Please continue the article below on the unveiling of Providence College's new Science Complex, picking up right after its final paragraph.

-- SELECTED PASSAGE --

★ ★ ★ ★

Nicholas Crenshaw ’20/TheCowl
by Hannah Langley ’21
Besides being known for its liberal arts education, Providence College also boasts its science department, which offers a large variety of science-based majors. This past Friday, September 28, PC officially unveiled the new Science Complex to the public as part of the celebration of St. Dominic’s Weekend.
The unveiling began with a speech from Kelly Page ’93 titled “Beyond Blackboards and White Coats: An Uncommon Career in Science.” Page was asked to give this speech as part of the Anna E. Lavoie Memorial Lecture Series, an annual speech and dedication that began last year.
Page was not only a biology and chemistry double major, but was also part of PC’s rigorous Liberal Arts Honors Program. She currently works as the vice president of the German oncology business unit at Takeda Oncology, a growing and successful pharmaceutical business.
In her speech, Page emphasized that her current position is not where she started and, most importantly, is not where she saw herself when she graduated. Page talked about how during her senior year at PC, she decided she did not want to attend medical school, which had been her original goal, and instead came out of college to work for a family friend at Pfizer, one of the world’s largest pharmaceutical companies.

★ ★ ★ ★

(Stored entries)
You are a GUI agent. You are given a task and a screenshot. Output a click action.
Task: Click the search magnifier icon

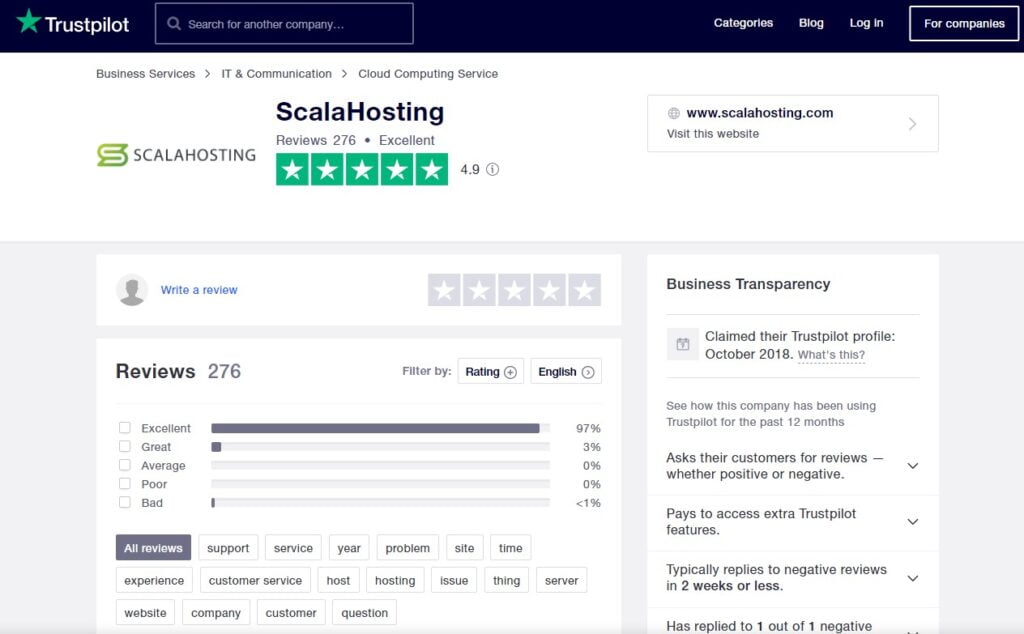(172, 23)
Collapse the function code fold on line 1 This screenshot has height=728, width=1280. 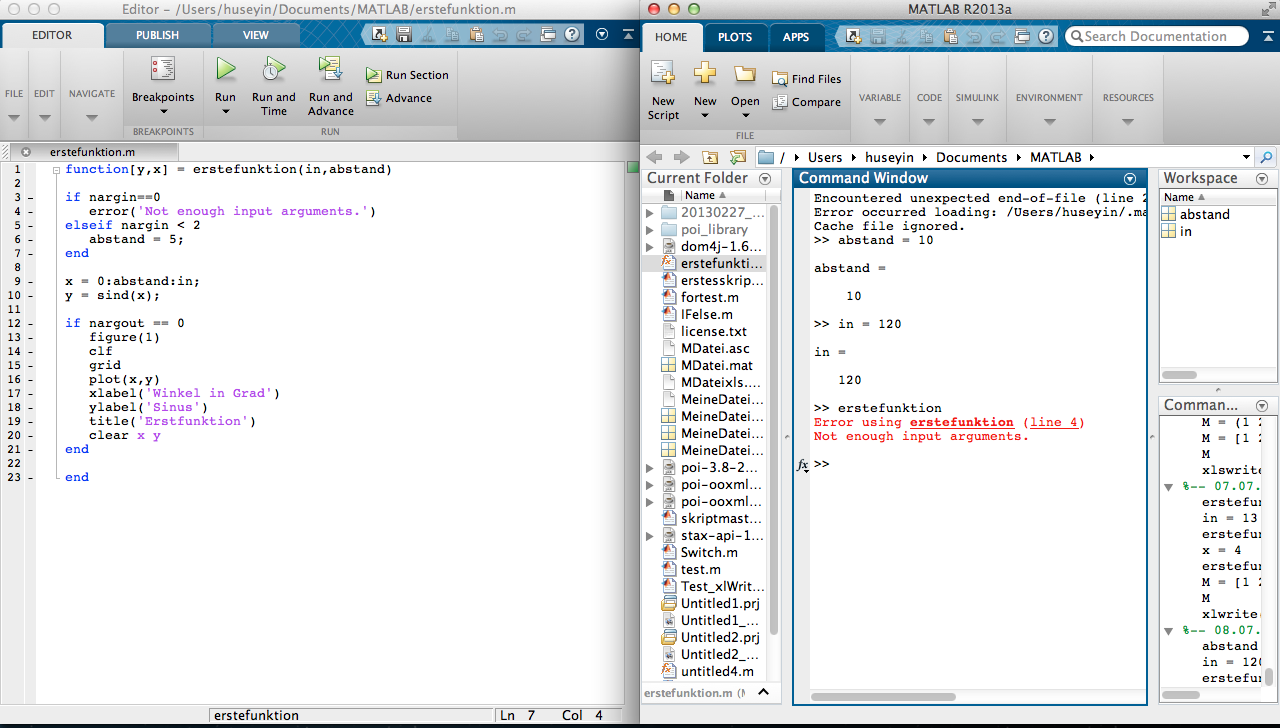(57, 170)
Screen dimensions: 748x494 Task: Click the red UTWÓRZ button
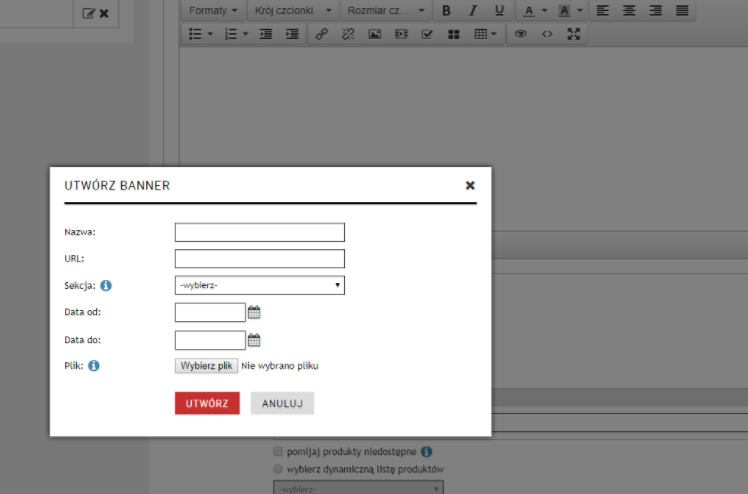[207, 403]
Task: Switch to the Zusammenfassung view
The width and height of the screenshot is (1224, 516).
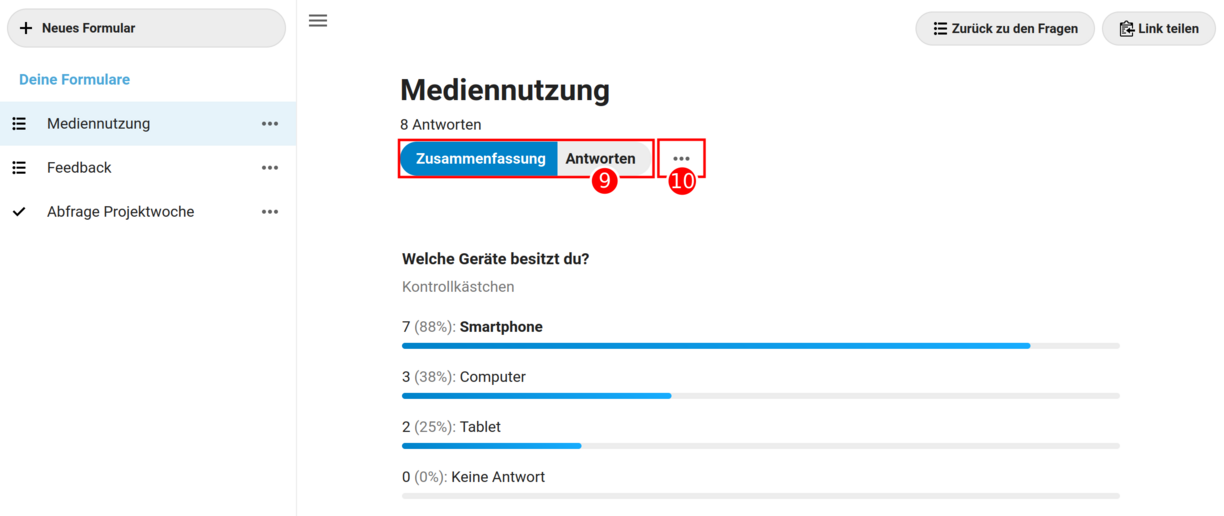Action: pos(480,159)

★ ★ ★ ★

-- RESPONSE TO THIS TASK --
It was here that Page realized there was more to the field of science than, as she put it “blackboards, teaching, and lab coats,” or, in other words, teaching or working in a laboratory for hours on end.
She explained the different categories of the pharmaceutical company, which includes research, development, and commercialism, and explained how she realized how many departments were actually included in each of these categories.
“There are so many other opportunities you never knew existed,” said Page, emphasizing the idea that she didn’t figure out what she was truly passionate about until later on in her career. “You don’t always know what you’re going to do,” Page continued, “science is just the foundation.”
In 1999, Page’s life was dramatically altered by the diagnosis of three of her loved ones, including her father, with lymphoma, a cancer that affects the lymphatic system, which acts to fight diseases in the body.
It was at this time in her life that Page decided she wanted to work in oncology, the study of cancer, and help in the development of drugs that fight cancer. “My passion became to find the cure for cancer,” said Page. This passion then led her to become the project manager of oncology at Pfizer and, later, the same position at Takeda Oncology.
Page talked about why she loved being a project manager, saying, “The cross-functional nature of the team excited and energized me about my job.”
She also shared that her interest with project management and the business aspect of pharmaceuticals intrigued her, leading her to the decision of returning to school to graduate with an MBA in project management from the University of Rhode Island in 2002.
Page also talked about why she was more interested in the business and commercial end of the pharmaceutical industry than other roles, saying, “Commercial is where you make the drug accessible, and I liked that better than the internal work.” She continued, explaining, “A lot of what I do is think of what patients need and what caregivers need.”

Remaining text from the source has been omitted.